Earlier this month I blogged about a New Yorker article that discussed the sorry state of end-of-life care in America. In an effort to address that problem, New York State last week signed the New York Palliative Care Information Act into law, which would require physicians to discuss prognosis and end-of-life options with their terminal patients (including hospice, palliative care, etc.).
Some research has shown that these conversations are beneficial to terminal patients:
For example, in a study published in the Journal of the American Medical Association in October 2008, Boston researchers found that patients who had end-of-life discussions with their physicians “were more likely to accept that their illness was terminal, prefer medical treatment focused on relieving pain and discomfort over life-extending therapies, and have completed a do-not-resuscitate order.”
When compared with patients who had no such discussion, they were also more likely to be enrolled in outpatient hospice for more than a week and less likely to be placed on mechanical ventilators, or to be resuscitated if their hearts stopped, or to be admitted to intensive care units.
Contrary to fears that such discussions cause emotional harm to patients, the researchers reported that there was no increase in serious depression or worry and that the worst psychological distress occurred in patients and family members when end-of-life talks had not taken place. The poorest quality of life and worst bereavement adjustment resulted when patients received aggressive care during the last week of life, the researchers found.
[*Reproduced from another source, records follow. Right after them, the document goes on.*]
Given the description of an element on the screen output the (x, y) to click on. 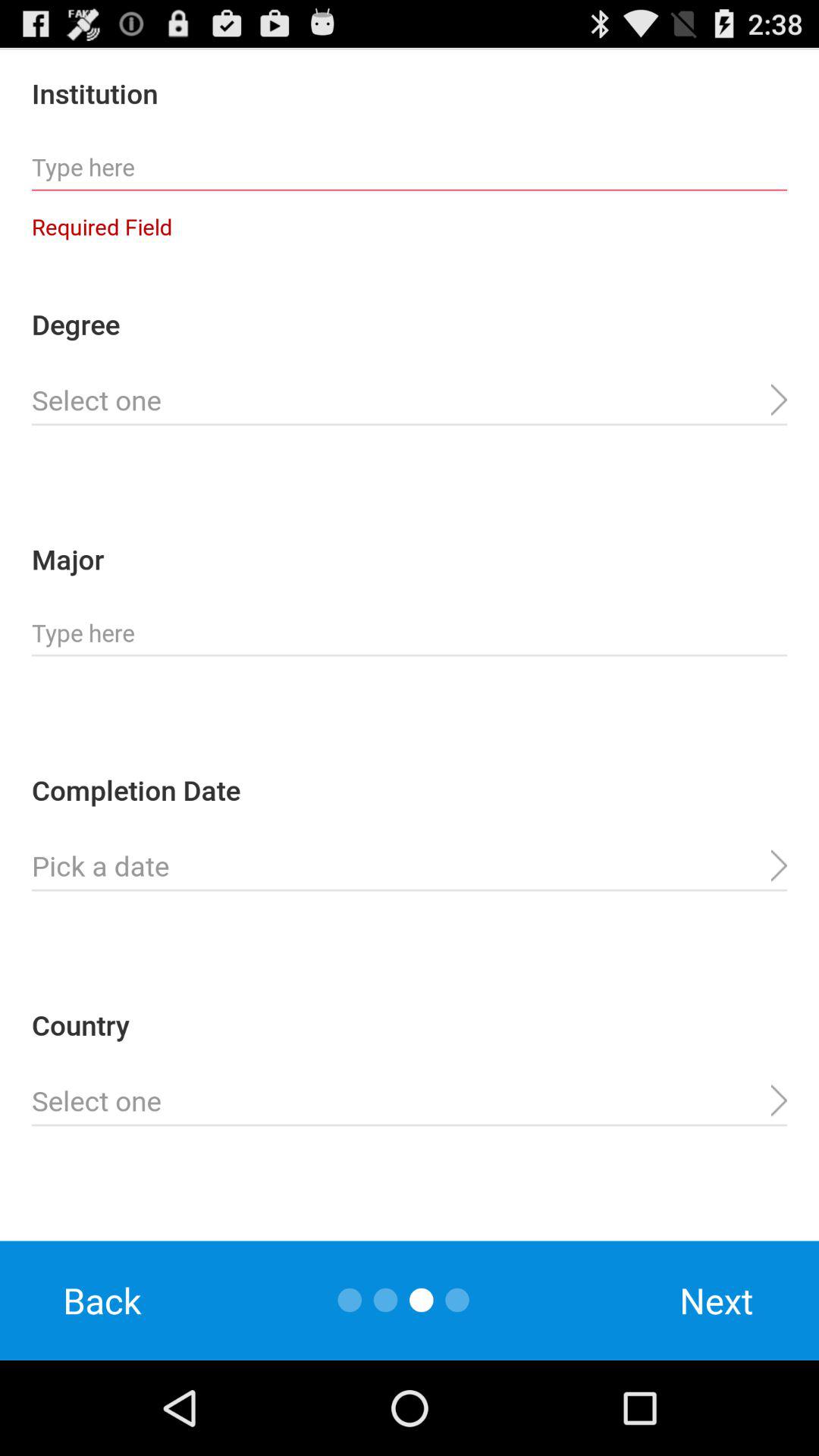
data entry field (409, 400)
Given the description of an element on the screen output the (x, y) to click on. 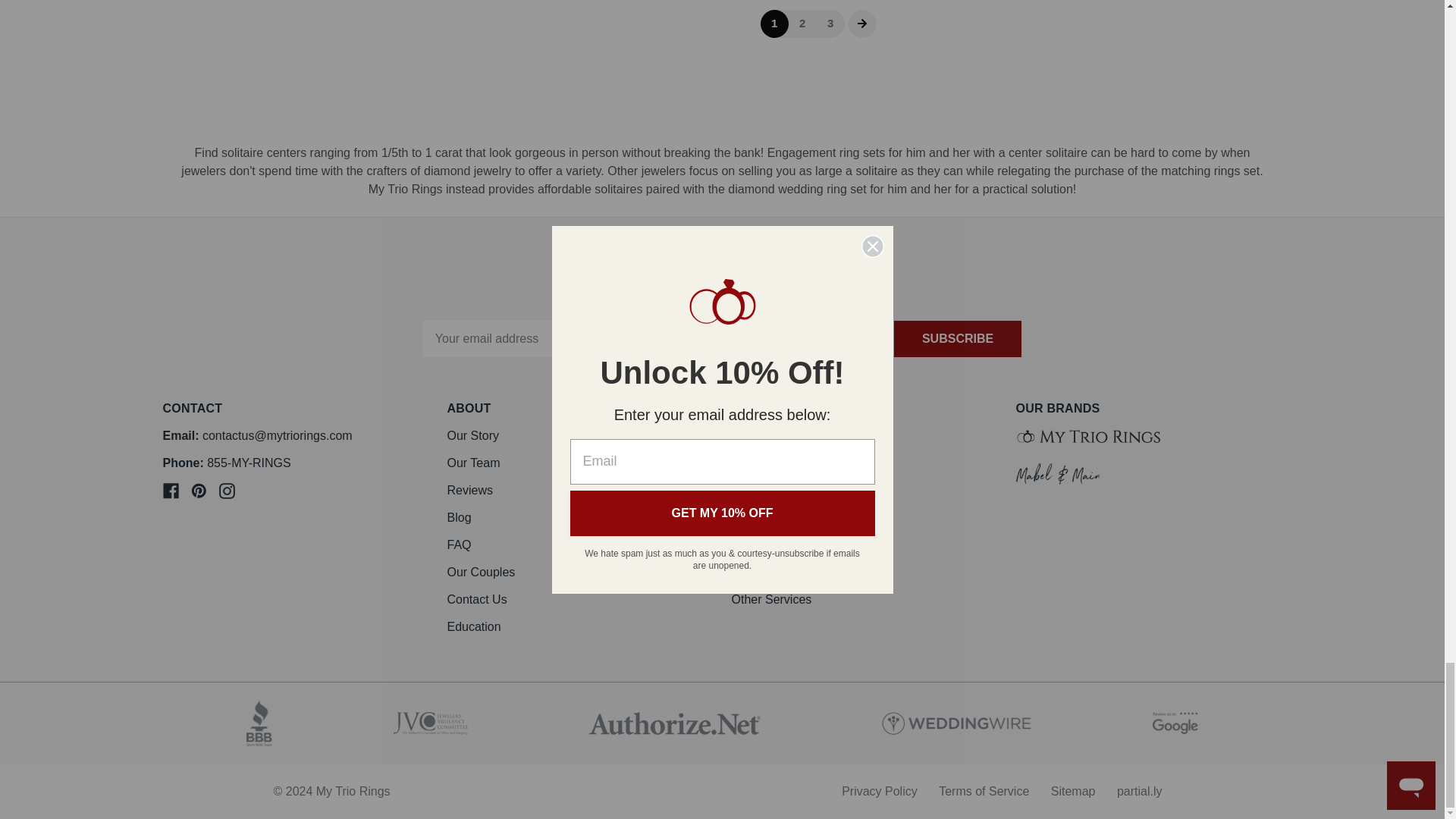
Subscribe (957, 339)
Given the description of an element on the screen output the (x, y) to click on. 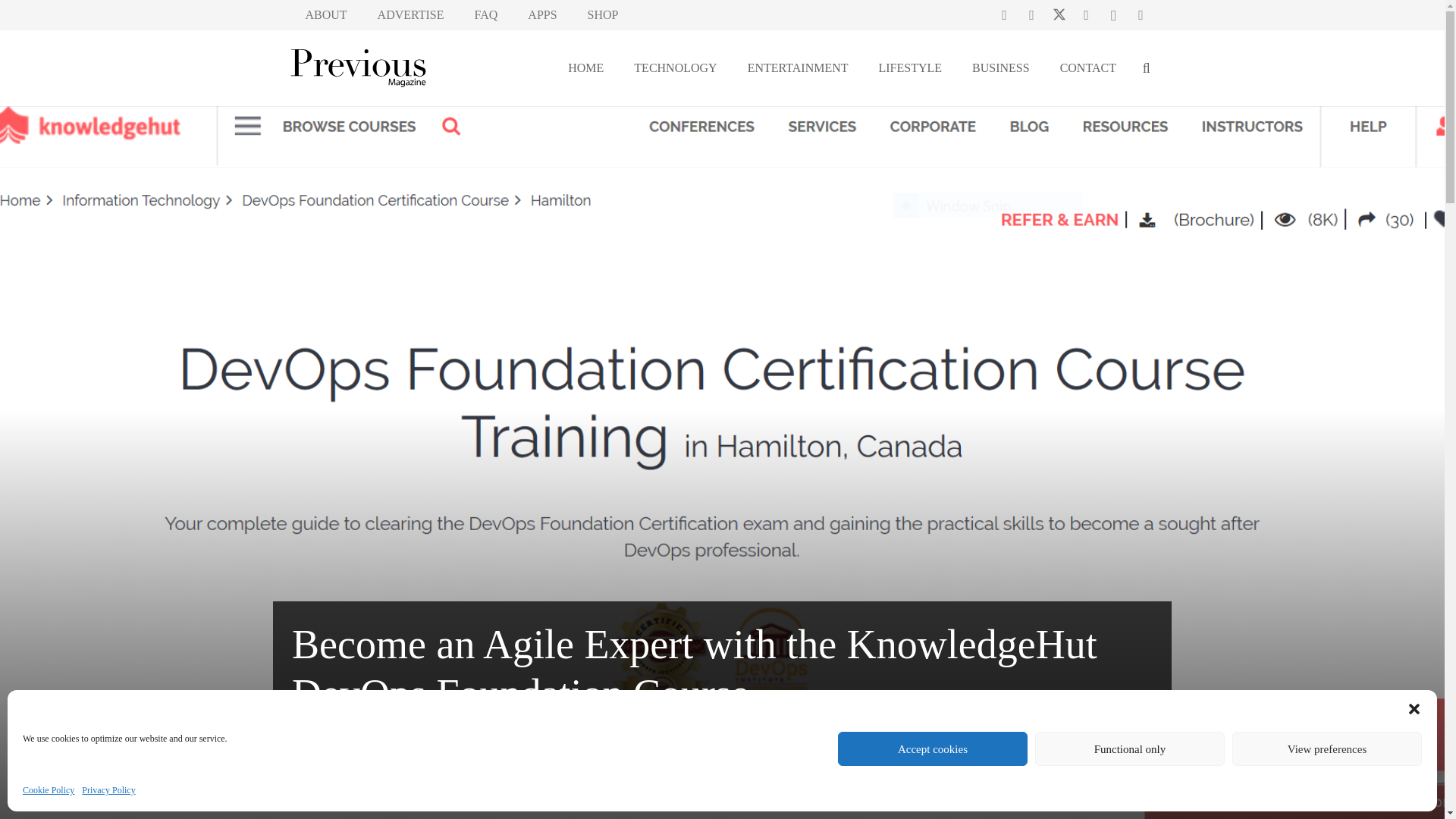
ABOUT (325, 15)
FAQ (486, 15)
SHOP (602, 15)
Cookie Policy (48, 790)
Twitter (1059, 14)
Facebook (1031, 14)
RSS (1140, 14)
Privacy Policy (108, 790)
TECHNOLOGY (675, 67)
ADVERTISE (411, 15)
HOME (585, 67)
Instagram (1113, 14)
LinkedIn (1086, 14)
Functional only (1129, 748)
Accept cookies (932, 748)
Given the description of an element on the screen output the (x, y) to click on. 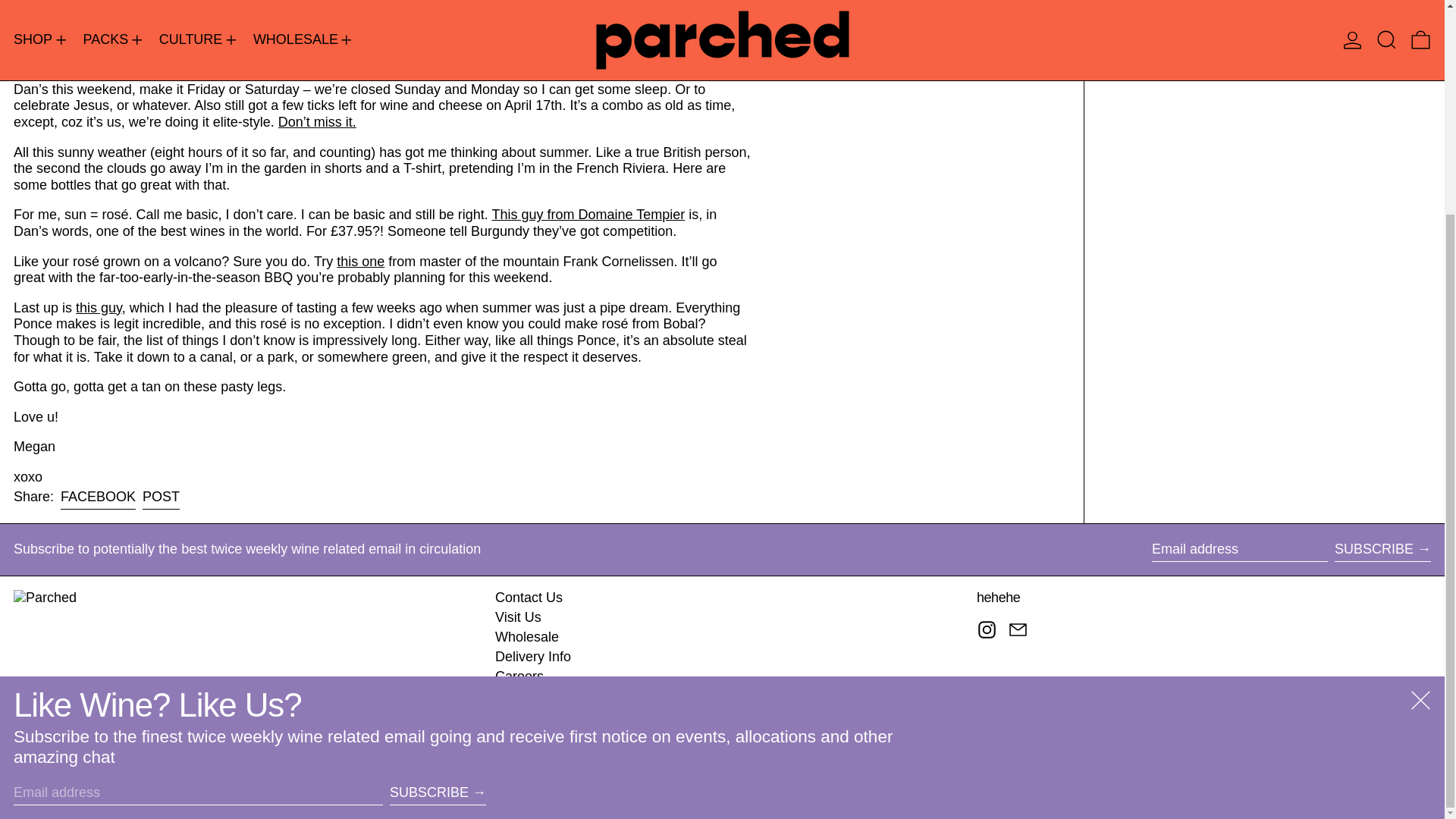
this guy (98, 307)
This guy from Domaine Tempier (588, 214)
this one (360, 261)
Given the description of an element on the screen output the (x, y) to click on. 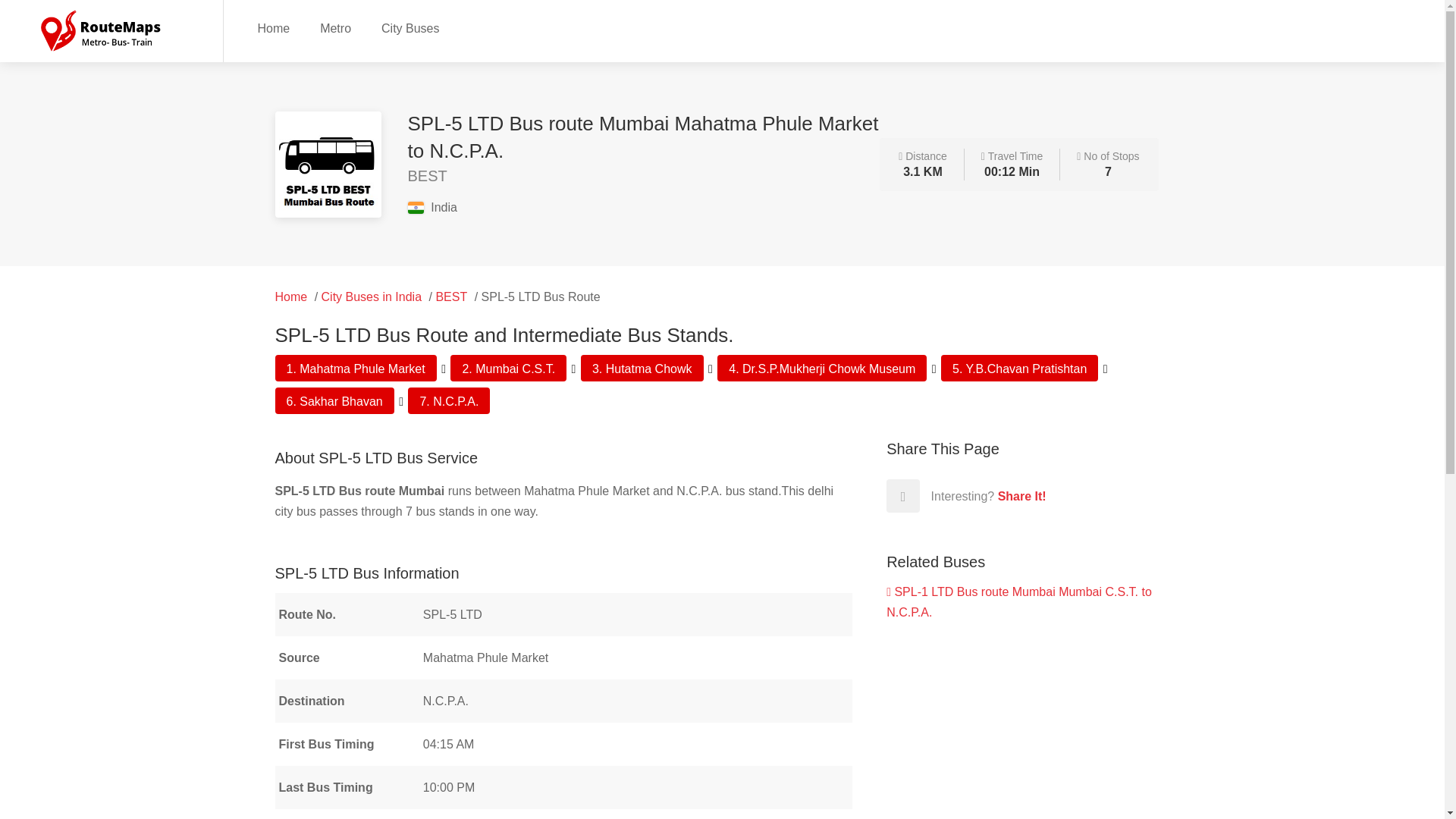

But there are also concerns about mandating such discussions by law. A similar measure was struck from the national health-care bill over concern about “death panels”; the Medical Society of the State of New York also objected to the measure, saying “the new law would intrude ‘unnecessarily upon the physician-patient relationship’ and mandate ‘a legislatively designed standard of care.'”
What struck me is that the assemblymen who sponsored the bill did so at the behest of Compassion and Choices of New York, “an organization that seeks to improve end-of-life comfort care” — but one that also supports physician-assisted suicide. PAS is certainly not what I’d consider end-of-life “care,” but clearly the two are linked for many people in the industry.
It would be a shame — to put it mildly — if palliative care and assisted suicide became synonymous in the minds of terminal patients. We need more conversations about end-of-life options, but we don’t need assisted suicide to be among them.